Внезапная мысль о старике снова сковала его. Он уже раскаивался в этой игре.
— Я пойду пройдусь…
Он направился к двери — только бы не обернуться, только бы не обернуться, иначе он кинется к Мариане, обхватит руками ее голову и прямо в губы прокричит ей о том, что наконец-то он встретил ее, что она для него как рассвет в эту темную, тревожную ночь… Ночь была душной и горячей, луна лениво кувыркалась в волнах Тежо.
Он сделал шаг, другой, — ему казалось, что он сам себя толкает в спину.
— Мне страшно будет одной. — Голос Марианы, глухой и нежный, вновь рассеял возникшее было отчуждение.
— Да я далеко не уйду, — пробормотал Рыжик. Он надеялся, что ветер с реки уймет его волнение. — Вы ложитесь.
Не оборачиваясь, он почувствовал, что Мариана встала, обуреваемая тем же смятением. Нары скрыты перегородкой, но дверь распахнута, и ночь-сообщница выжидает, когда же наконец ей подадут знак.

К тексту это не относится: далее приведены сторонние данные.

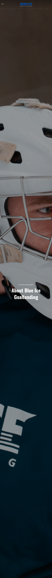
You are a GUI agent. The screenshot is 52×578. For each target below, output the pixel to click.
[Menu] (2, 4)
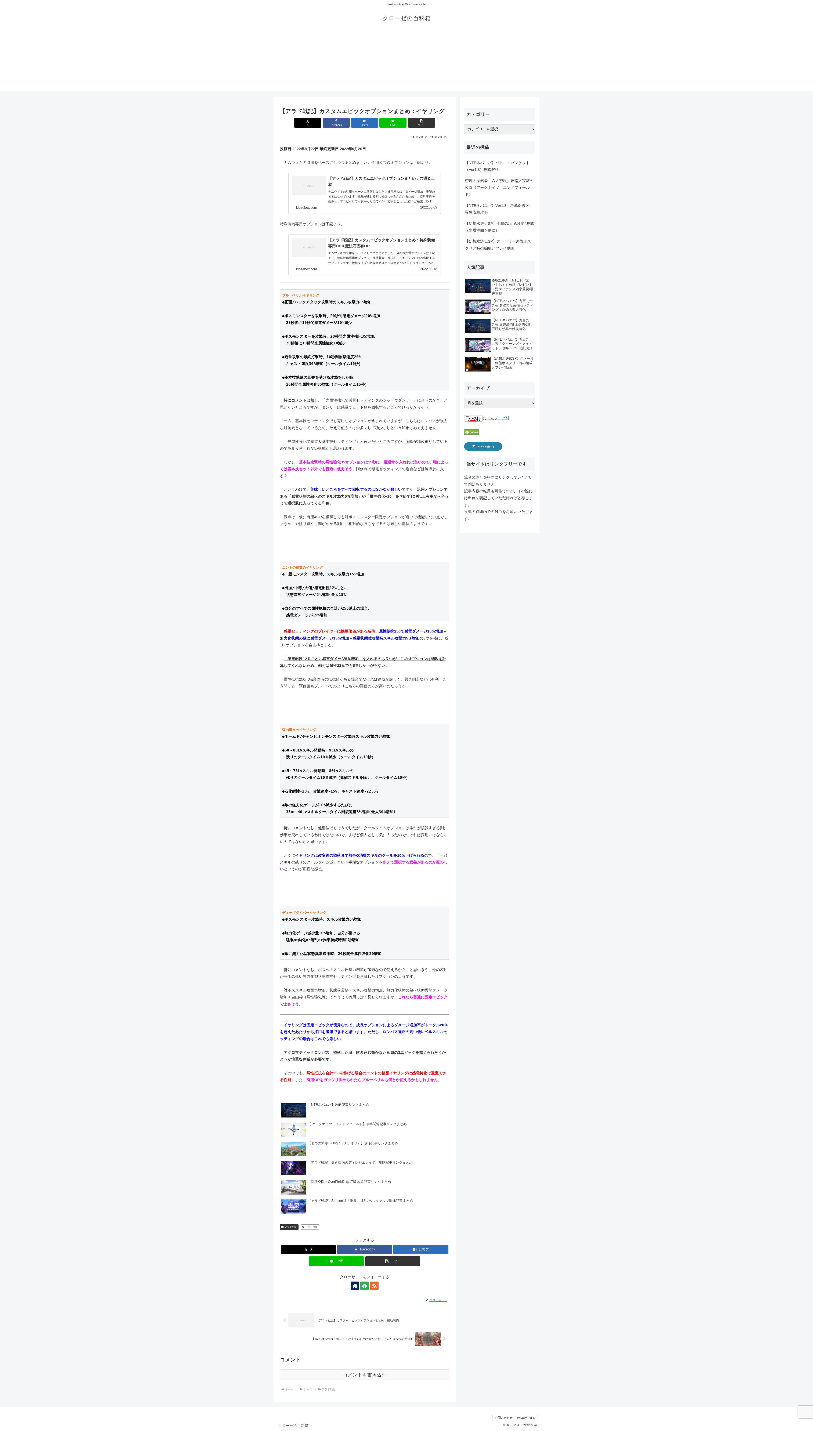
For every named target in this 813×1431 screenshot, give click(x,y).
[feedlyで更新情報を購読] (364, 1286)
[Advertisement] (406, 61)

Рыжик вышел и стал спускаться к оврагу. Он силой заставлял себя идти. Чьи-то шаги за его спиной потревожили нежную кожу тишины, но он упрямо сказал: «Иди спать!» Сказал так тихо, что никто его не услышал.
И тогда он обернулся. Вовсе не потому, что испугался, — с нынешнего дня никто ему не страшен. Он обернулся, чтобы подхватить упавшую в его объятия весну и положить ее на постель из лунного света — вон как блещет луна из-под ивовых ветвей!
«Это ведь так просто, проще простого», — говорил он себе, хотя сердце его сжималось при мысли о дядюшке Жоане.
Это было просто, проще простого, вроде скрытого здесь, неподалеку, таинственного соловьиного гнезда, — ведь и соловьям надо где-то хорониться от бурь.
Глава одиннадцатаяПрозвище, которое не прижилось
Она вдруг вспомнила, как хорошо он умеет свистеть, и созналась, что давно прозвала его про себя Соловьем.
Потом о чем-то подумала и рассмеялась. Она смеялась беззвучно, пряча лицо у него на груди: вдруг кто услышит на реке либо в доме, а старика грех тревожить — такое горе на него свалилось.
— Знаешь, я сейчас подумала: ты и вправду мой соловушка…
— Ты уж мне про это говорила. — Рыжик пошевелился, и лунный зайчик скользнул по его уху.
— Да нет, я на твои волосы поглядела и подумала, что ты похож на красного соловья. Ведь где-нибудь, верно, водятся красные соловьи?
Он не отвечал. Ее сравнение не показалось ему нелепым, нет, оно даже польстило ему. Он обернулся и смотрел на Тежо, крепко обхватив руками голову Марианы. Пальцы у него дрожали от напряжения, словно он схватил и держал в руках вселенную.